Light modifiers are great. They can make a small light source appear larger. They can make hard light appear soft. They can even focus light down to a narrow shaft of light. However, when you are shooting outdoors, light modifiers, such as umbrellas, can quickly become cumbersome, as they turn your light stand into a sail when the wind picks up. Unless you have an assistant or two to lend a hand, carrying sandbags to anchor your light(s) is not an easy task. This tutorial will lead you through how to balance a hard light source with the ambient light to soften the appearance of your light. Note that I am not claiming that this is soft light; merely that it appears softer when balanced with the ambient light. If you have the luxury of an assistant to carry or hold all your gear, by all means use your softboxes and umbrellas.
Your first goal is to make your light spread larger. This is done by backing the light off of your subject several feet. This allows the light spread to cover more of your subject. Because of the inverse square law (which I won’t go into), you will lose a substantial amount of your light output before it reaches your subject. This isn’t exactly a bad thing, however, assuming you aren’t trying to overpower the sun with a single speedlite. Besides increasing the spread of light, from the top to the bottom of the subject, this extra distance also helps even out the light from the front to the back of your subject. In other words, her right arm, which is closer to the light, is lit the same as her left arm, which is further away from the light. If you are using a speedlite, it’s helpful to set the zoom as wide as it will go, such as 24mm. If you are using a studio strobe, such as a Profoto head, pull the zoom reflector all the way back, to allow the widest possible spread. Also, consider raising your light several feet above your subject. This makes the light appear like a more natural occurring light source, such as the sun.
Next, get a reading of your ambient light. As you can see in the first image, the ambient is considerably darker than the strobe light, making it appear very harsh. I brought up the ambient by lowering my shutter speed from 1/200 to 1/80 and opening my aperture up from f/8 to f/5.6. Note that if lowering the shutter speed alone had brought the ambient light to a good level, I wouldn’t have needed to adjust the flash settings. However, since I needed to also open up the aperture several stops, that meant I also needed to lower the output of the speedlite. Since it was a rather gloomy day outside, my already low flash output of 1/8 was lowered even further to 1/16.

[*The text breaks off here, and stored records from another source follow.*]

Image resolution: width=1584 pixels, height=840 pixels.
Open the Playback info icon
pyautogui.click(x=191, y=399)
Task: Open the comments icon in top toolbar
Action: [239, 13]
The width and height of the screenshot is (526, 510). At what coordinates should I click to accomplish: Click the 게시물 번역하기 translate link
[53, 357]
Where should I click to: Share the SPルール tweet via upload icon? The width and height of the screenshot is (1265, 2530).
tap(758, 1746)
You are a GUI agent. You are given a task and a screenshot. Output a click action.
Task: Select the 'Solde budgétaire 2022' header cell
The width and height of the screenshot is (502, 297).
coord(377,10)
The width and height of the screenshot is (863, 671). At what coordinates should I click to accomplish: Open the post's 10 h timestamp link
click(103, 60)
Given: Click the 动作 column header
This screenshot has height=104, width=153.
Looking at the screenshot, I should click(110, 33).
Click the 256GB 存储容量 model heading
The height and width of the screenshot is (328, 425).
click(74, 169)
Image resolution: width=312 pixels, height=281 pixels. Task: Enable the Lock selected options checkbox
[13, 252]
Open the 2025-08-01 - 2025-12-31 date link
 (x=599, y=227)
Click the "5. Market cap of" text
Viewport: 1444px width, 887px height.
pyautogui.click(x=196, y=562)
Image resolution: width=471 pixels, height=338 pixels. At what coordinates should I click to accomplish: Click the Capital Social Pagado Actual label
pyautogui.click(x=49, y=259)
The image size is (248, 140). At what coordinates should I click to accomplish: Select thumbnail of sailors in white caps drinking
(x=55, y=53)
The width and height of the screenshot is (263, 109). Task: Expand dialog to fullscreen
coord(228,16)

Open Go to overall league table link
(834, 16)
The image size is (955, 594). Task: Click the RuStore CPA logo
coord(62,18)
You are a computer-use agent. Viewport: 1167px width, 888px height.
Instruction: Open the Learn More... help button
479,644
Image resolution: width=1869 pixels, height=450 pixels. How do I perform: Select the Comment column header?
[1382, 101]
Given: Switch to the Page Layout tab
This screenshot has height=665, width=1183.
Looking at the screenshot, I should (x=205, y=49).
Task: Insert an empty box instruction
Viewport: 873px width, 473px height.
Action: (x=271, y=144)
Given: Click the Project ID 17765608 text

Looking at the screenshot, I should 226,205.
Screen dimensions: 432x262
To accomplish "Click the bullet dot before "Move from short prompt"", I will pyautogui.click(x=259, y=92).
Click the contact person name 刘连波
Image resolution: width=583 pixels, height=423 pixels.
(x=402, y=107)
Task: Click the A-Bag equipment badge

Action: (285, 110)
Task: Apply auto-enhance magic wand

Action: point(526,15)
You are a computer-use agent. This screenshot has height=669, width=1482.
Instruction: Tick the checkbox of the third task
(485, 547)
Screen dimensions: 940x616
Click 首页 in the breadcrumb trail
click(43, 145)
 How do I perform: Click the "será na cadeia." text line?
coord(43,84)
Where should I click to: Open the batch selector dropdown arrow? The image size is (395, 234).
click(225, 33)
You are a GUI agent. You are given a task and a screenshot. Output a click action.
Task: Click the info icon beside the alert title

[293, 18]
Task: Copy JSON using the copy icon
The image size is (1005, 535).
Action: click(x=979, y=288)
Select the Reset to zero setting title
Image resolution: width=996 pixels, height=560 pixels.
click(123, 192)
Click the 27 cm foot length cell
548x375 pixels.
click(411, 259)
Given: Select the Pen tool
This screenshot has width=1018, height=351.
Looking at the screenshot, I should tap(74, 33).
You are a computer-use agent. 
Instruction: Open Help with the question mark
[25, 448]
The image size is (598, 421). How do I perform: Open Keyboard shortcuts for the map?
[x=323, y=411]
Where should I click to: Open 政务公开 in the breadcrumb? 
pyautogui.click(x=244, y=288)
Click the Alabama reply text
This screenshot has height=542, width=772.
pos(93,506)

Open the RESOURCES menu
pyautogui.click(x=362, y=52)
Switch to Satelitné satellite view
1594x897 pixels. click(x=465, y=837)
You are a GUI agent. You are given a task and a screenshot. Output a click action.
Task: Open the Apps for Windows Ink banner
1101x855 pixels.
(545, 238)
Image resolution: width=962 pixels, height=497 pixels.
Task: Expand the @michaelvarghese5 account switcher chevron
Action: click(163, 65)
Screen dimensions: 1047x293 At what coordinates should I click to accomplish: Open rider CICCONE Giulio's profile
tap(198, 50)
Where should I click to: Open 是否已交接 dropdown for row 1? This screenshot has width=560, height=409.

After the ambient light is brought up, you can see that it begins to fill in the hard shadows, making the strobe light appear a little less harsh. The next thing you need to keep in mind is the direction of the subject to the light. Notice that when the subject turns away from the light source, the light creates harsh shadows on her face. By having the subject turn in to the direction of the light (or moving the light to a more frontal location), you eliminate some of the unflattering shadows.
I also recommend using a longer focal length lens, such as a 70-200mm. Having a 2.8 aperture isn’t important either. I have the 70-200 f/4, and I prefer this, not only because it is half the price and lighter in weight, but because I would be shooting around f/4 anyway. The added depth of field from the smaller aperture allows my subject(s) to be sharp, from the tip of their nose to the back of their head. Yet I am still able retain a nice, soft depth of field in the background, due to the lens compression created by shooting at 200mm. This softening of the background further creates the impression of soft light.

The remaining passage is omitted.